### Exercise instructions
Restate all the data word for word and omit the pictures.

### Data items
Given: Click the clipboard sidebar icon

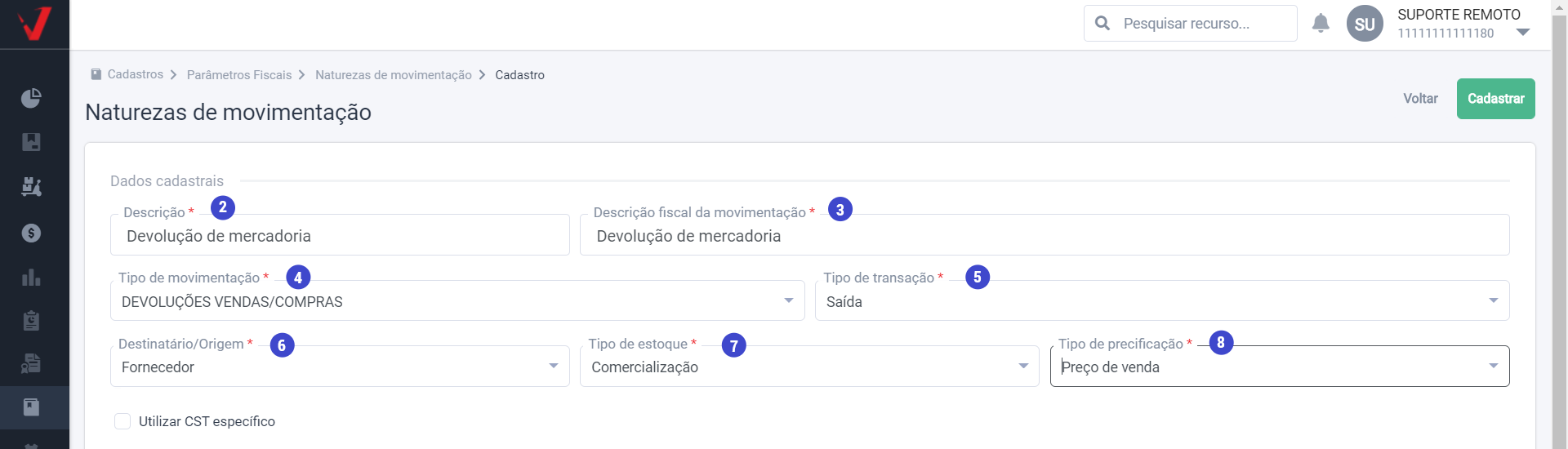Looking at the screenshot, I should pos(31,321).
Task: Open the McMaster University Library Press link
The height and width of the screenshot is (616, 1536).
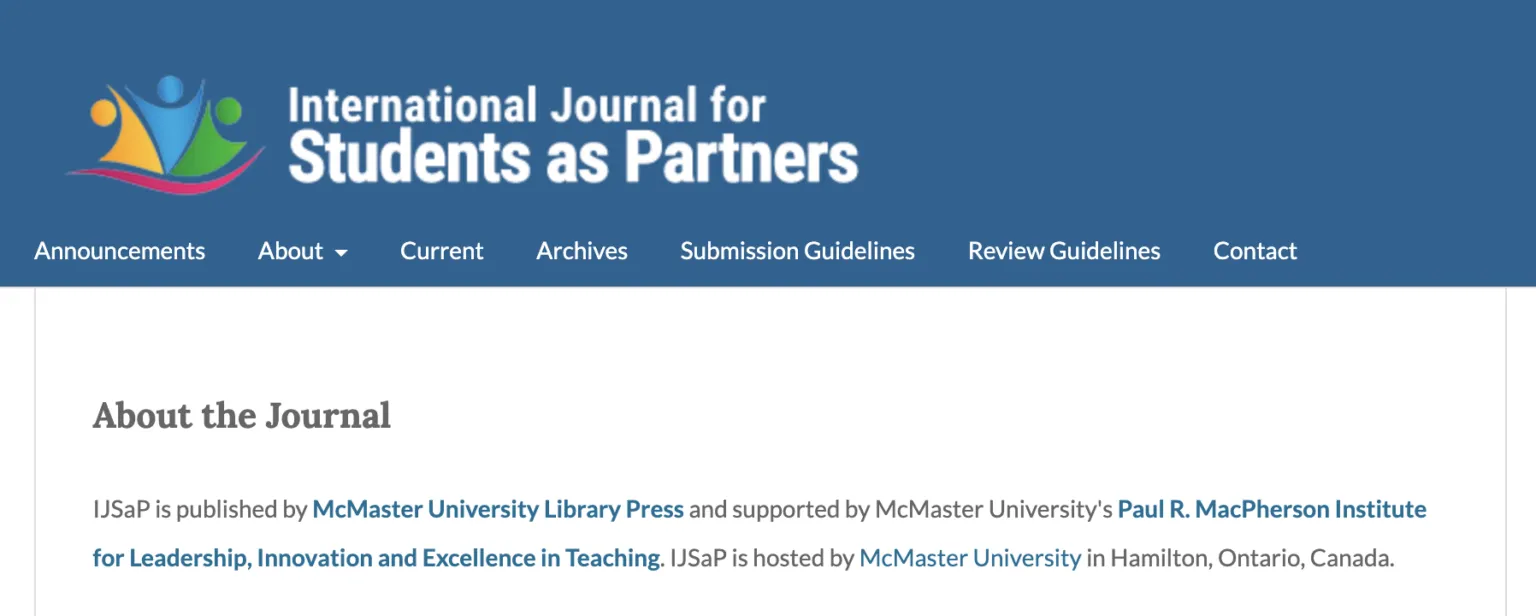Action: (x=497, y=510)
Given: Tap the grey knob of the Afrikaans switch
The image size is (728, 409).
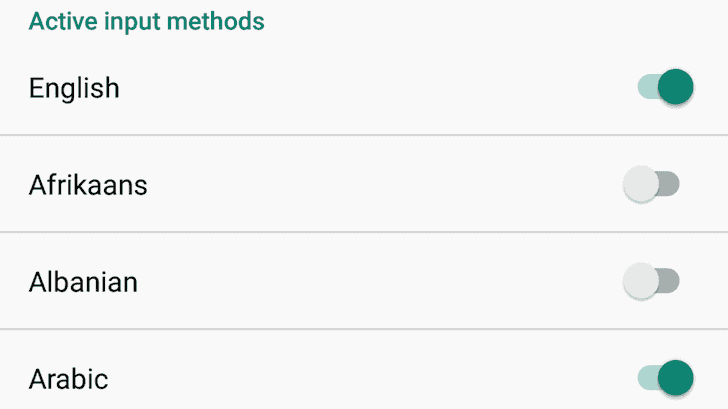Looking at the screenshot, I should click(640, 185).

### Response to this task
Given: Click the clipboard sidebar icon

Looking at the screenshot, I should pos(31,321).
Task: Open the McMaster University Library Press link
The height and width of the screenshot is (616, 1536).
Action: (x=497, y=510)
Given: Tap the grey knob of the Afrikaans switch
The image size is (728, 409).
Looking at the screenshot, I should click(640, 185).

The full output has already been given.